Arthur Huang: We actually designed 1.200 new processes and they come with 4 big categories of machinery, which can sort and transform the material from the original raw source of trash that we throw away every day from cups, bottles, packaging, all the way to waste fiber. From these four major categories we can go into lots of different variations of pre-fabricated material for designers and engineers to be able to use in building construction or for products.

Cristina: You’re wearing a number of your new materials. Can you point them out?

Arthur Huang: This is 100% single material, without glue in it, it’s made 100% from plastic bottles. This is also made with 100% plastic bottles but it feels like wool. The shoes are also made from recycled PET. Even the buttons and the sunglasses and the watch strap are made from cigarette butts. This button was made from four butts, that we collected from Switzerland and Italy and we’re turning into a new form of buttons and hardware and sunglasses. These are the sunglasses.

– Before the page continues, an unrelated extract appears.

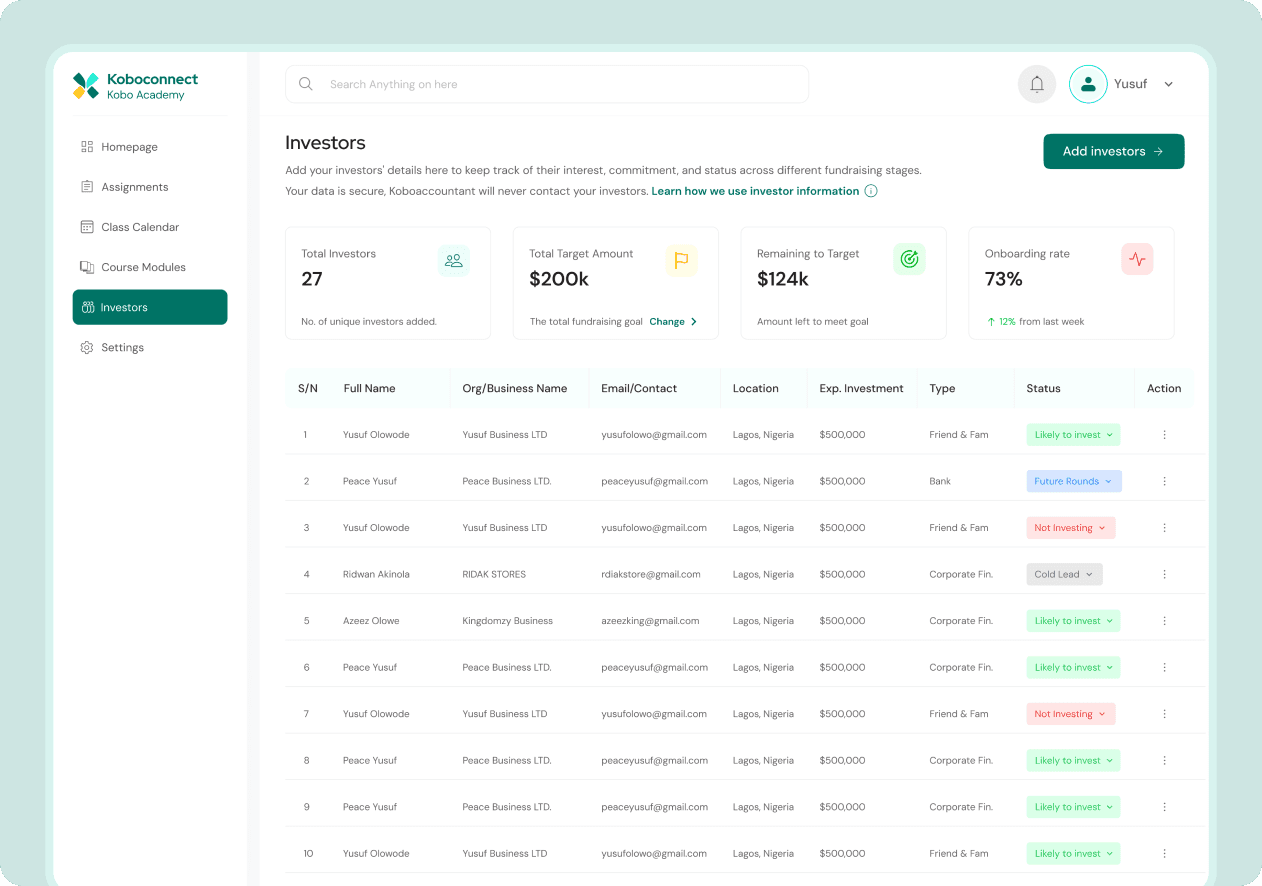This screenshot has width=1262, height=886.
Task: Click the Onboarding rate pulse icon
Action: pyautogui.click(x=1137, y=260)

Cristina: And how much energy does it take to actually strip some of these materials from their toxic elements?

Arthur Huang: It is actually much easier than you think, that’s why we designed the portable machine called Trashpresso, to demonstrate how little energy is used. All of the machines are actually powered by the sun, all the water and air is internally recycled, so we want to show people that the transformation process actually requires very little energy, as little energy as possible. You get a 90% savings in energy in the transformation, rather than going out there into the ocean, taking out the oil, producing that and transforming it into raw material.

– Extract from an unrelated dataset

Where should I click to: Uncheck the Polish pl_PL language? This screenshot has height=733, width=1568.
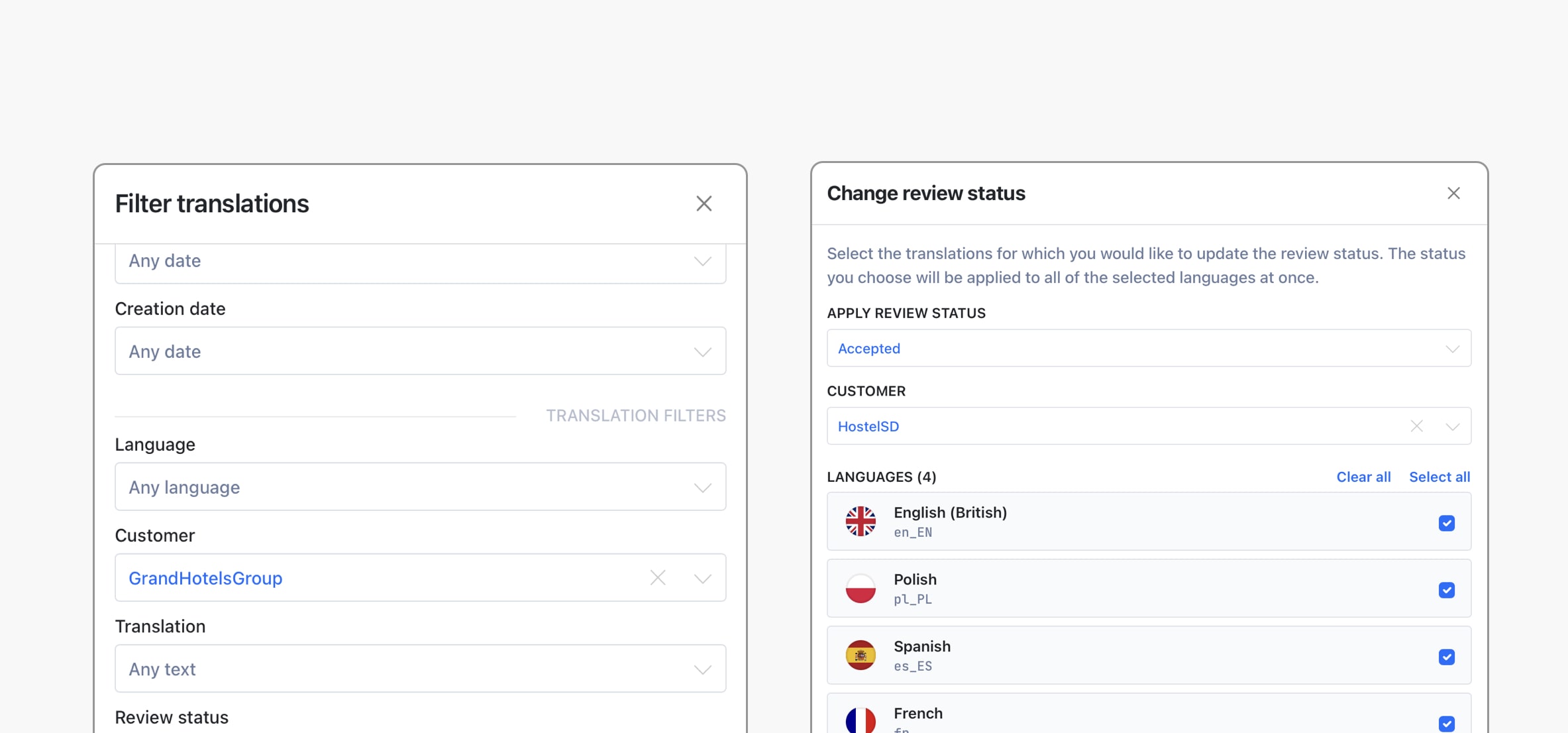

Cristina: There are no toxins left in the the cigarette button?

Arthur Huang: Actually we did a whole set of safety tests and there isn’t anything left in the cigarette butts after the transformation process, there are some fumes, but they’re captured by the machine. A lot of times during the transformation process the toxins are actually already exposed in terms of fume.

PART II

Cristina: We’re reading on the papers that there’s more recycled materials than the market demands, so this is a critical issue, and people are burning these stocks of transformed trash. How can your strategy and your system have an impact on a global scale?

Arthur Huang: First of all, most of our systems are designed to be portable. I think this is very important, you need to take the transformation technology as close to the trash source as possible. Most of the problem today is that when you recycle, you mix the materials. Once you get contamination, the material has no value, once the material has no value, the transformation process has become very expensive and it also becomes more environmentally damaging. The idea is to bring the machine as close to the source as possible and then you can transform it into a medium that the designers and engineers can work with on site.

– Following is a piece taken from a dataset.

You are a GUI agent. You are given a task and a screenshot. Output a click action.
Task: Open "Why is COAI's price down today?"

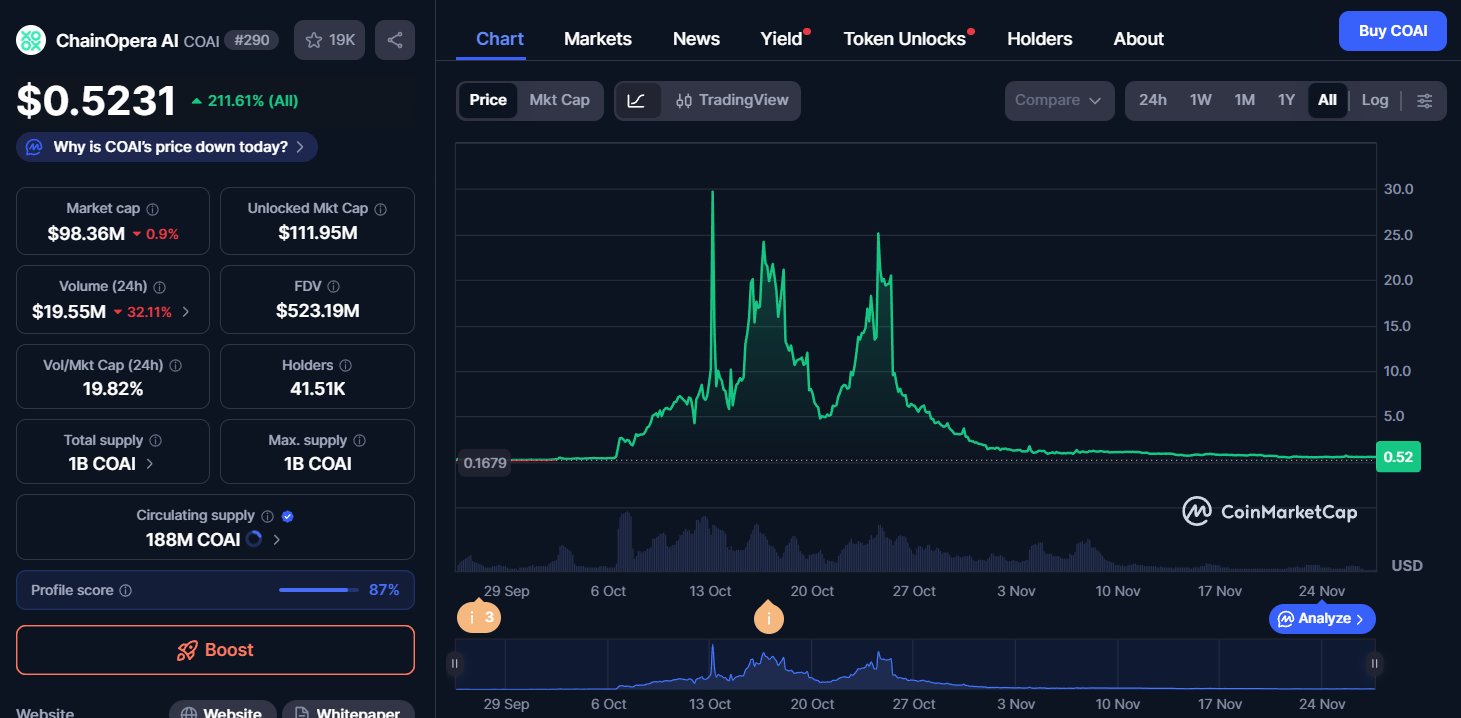click(x=167, y=147)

Cristina: From your experience where are the missing links to be able to harness all this expertise, intelligence and solutions?

Arthur Huang: The missing link is the recycling process itself, you need to know how to sort the trash. That’s the first question. All the recycled materials out there, no matter how much percentage you collect, in reality only less than 2% is being used to be turned into some sort of recycled substitute material. And then on top of that, after you know how to sort and process the material, you have to know how to form it. And there is the whole transformation process with all the different data that’s needed. You also need application, is it going to go into shoes? Jackets? Is it going into a chair, or a building? These all have different specifications, so right now all that missing link of data is what we are working on. We are opening up a material database with 1.200 new materials in it to open source data from our learning in the last 15 years to give to institutions for education so young designers and engineers can play with the material. So we are trying to fill the missing link with data.

Cristina: What is your moonshot?

Arthur Huang: Our moonshot right now is to build an airplane made out of trash. We actually bought an airplane from Germany and we shipped it to Taiwan and now we’re actually trying to come up with a new process to build an airplane wing made from recycled PET.